- _AUFGABE A_: Wählen Sie sämtliche Zeilen aus, in denen die Zeichenfolge „action“ vorkommt, und beachten Sie dabei die Groß- und Kleinschreibung.

Abrahams Neffe Lot schwängerte seine beiden Töchter.
Über Isaak ist wenig gesagt. Er beerbte Abraham und vermehrte den Reichtum, in dem er in einem Jahr das Hundertfache einer normalen Ernte einfuhr. Wie er das bewerkstelligt hat, ist nicht genannt. Dass dies mit rechten Dingen ablief, ist zweifelhaft. Zumindest sorgte das für Zerwürfnis mit den Philistern, die ihn des Landes verwiesen.

- _VORLIEGENDE ANGABEN_:
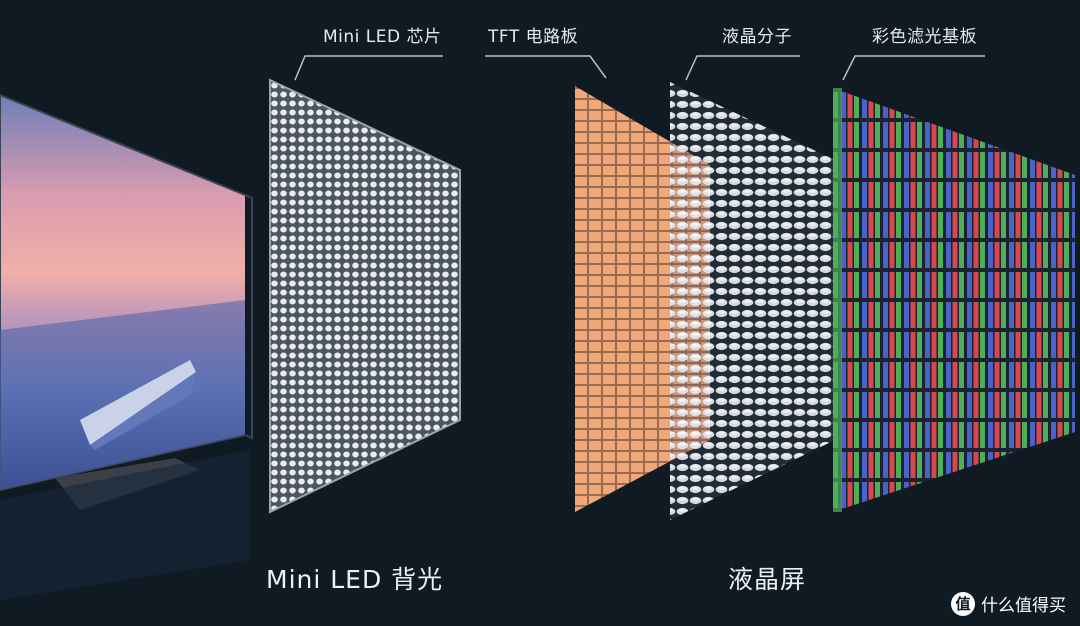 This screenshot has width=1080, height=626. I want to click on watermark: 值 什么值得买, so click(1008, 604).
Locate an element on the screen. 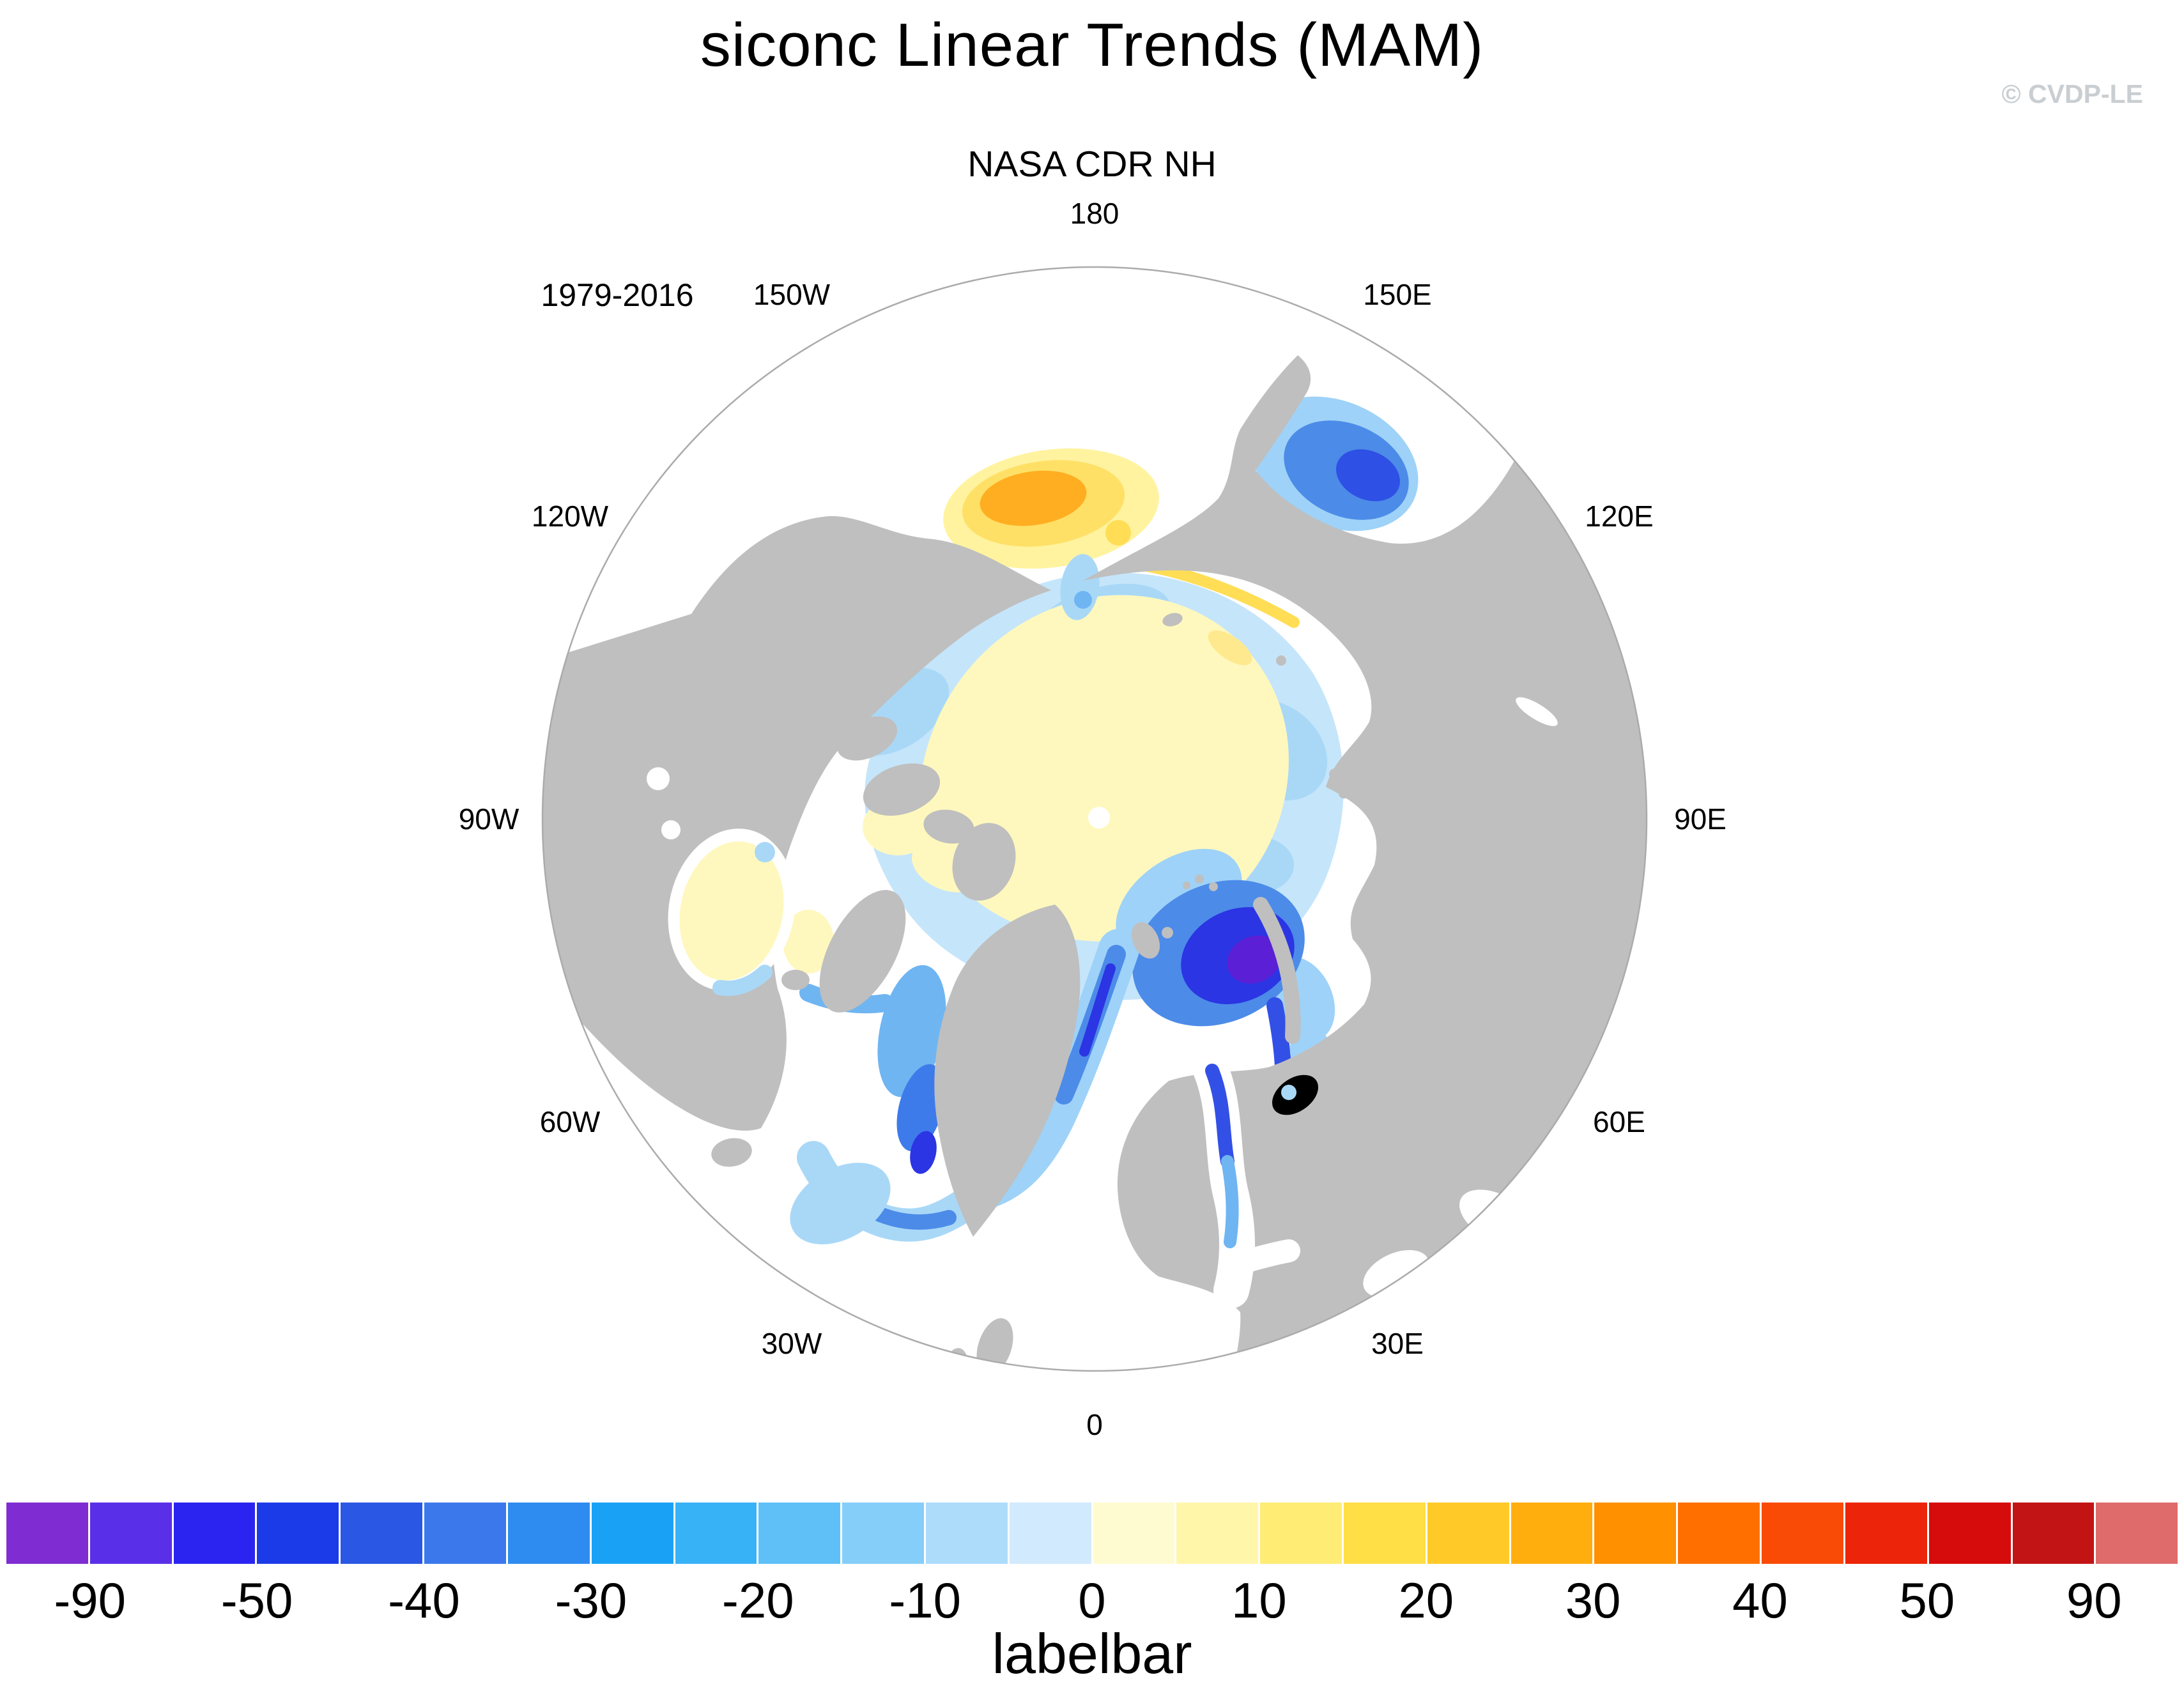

* * *

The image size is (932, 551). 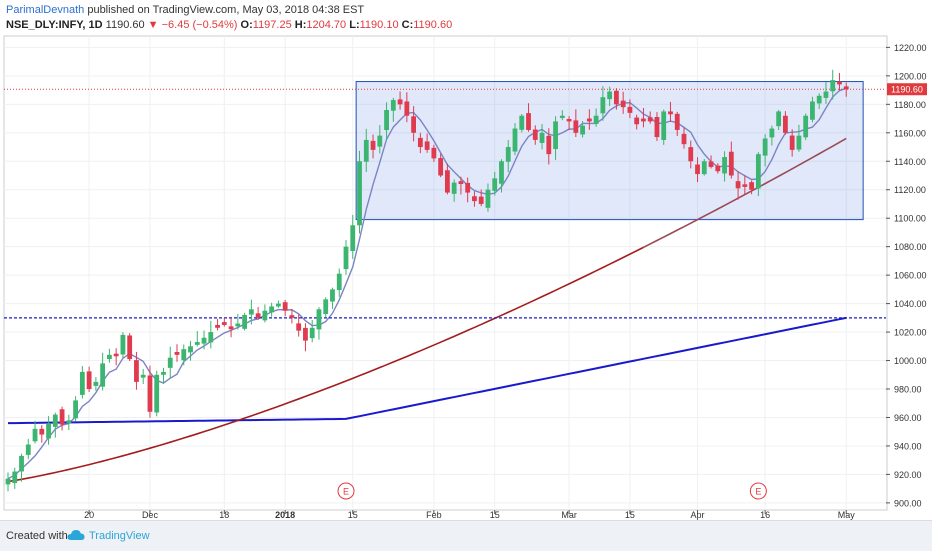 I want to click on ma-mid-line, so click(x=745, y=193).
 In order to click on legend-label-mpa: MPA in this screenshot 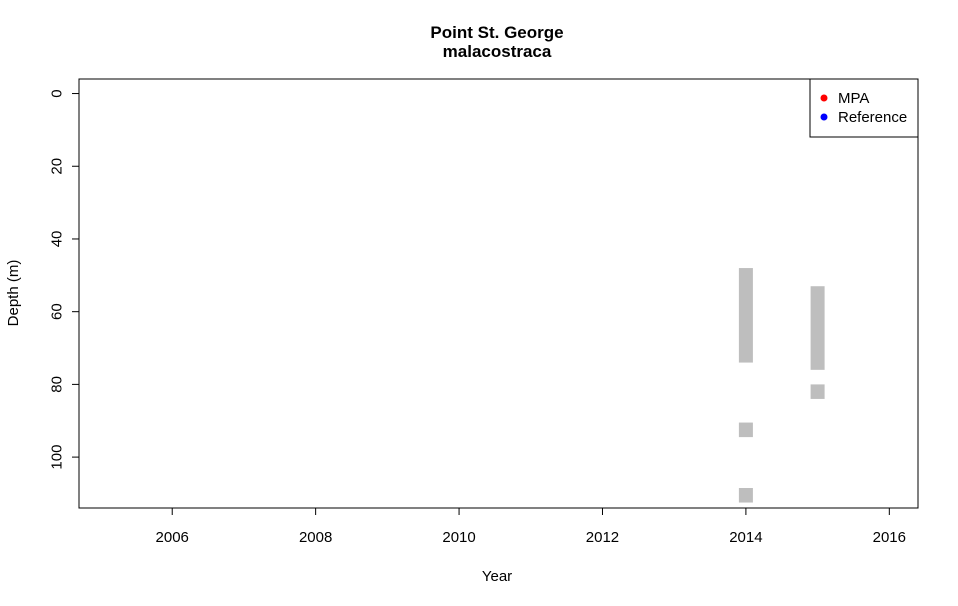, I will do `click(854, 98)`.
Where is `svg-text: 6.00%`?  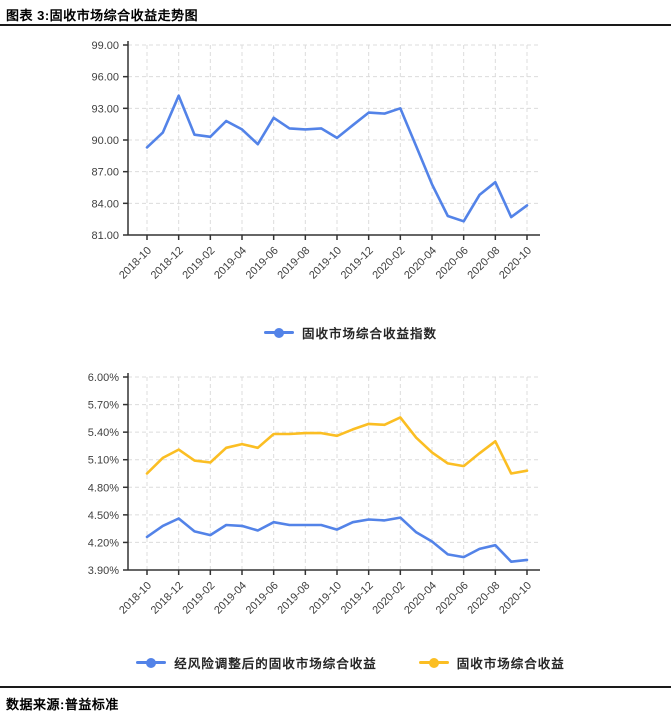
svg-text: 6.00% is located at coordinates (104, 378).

==

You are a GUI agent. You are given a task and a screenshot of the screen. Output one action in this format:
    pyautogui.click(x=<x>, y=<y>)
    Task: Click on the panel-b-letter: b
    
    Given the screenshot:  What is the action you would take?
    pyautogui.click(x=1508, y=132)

- _AUFGABE B_: Von wem wurde Isaak laut dem Quellenauszug des Landes verwiesen?

- _IHRE ANTWORT A_:
You are a GUI agent. You are given a task and a screenshot of the screen. Output one action in this format:
    Given the screenshot:  What is the action you would take?

- _IHRE ANTWORT B_: Von den Philistern.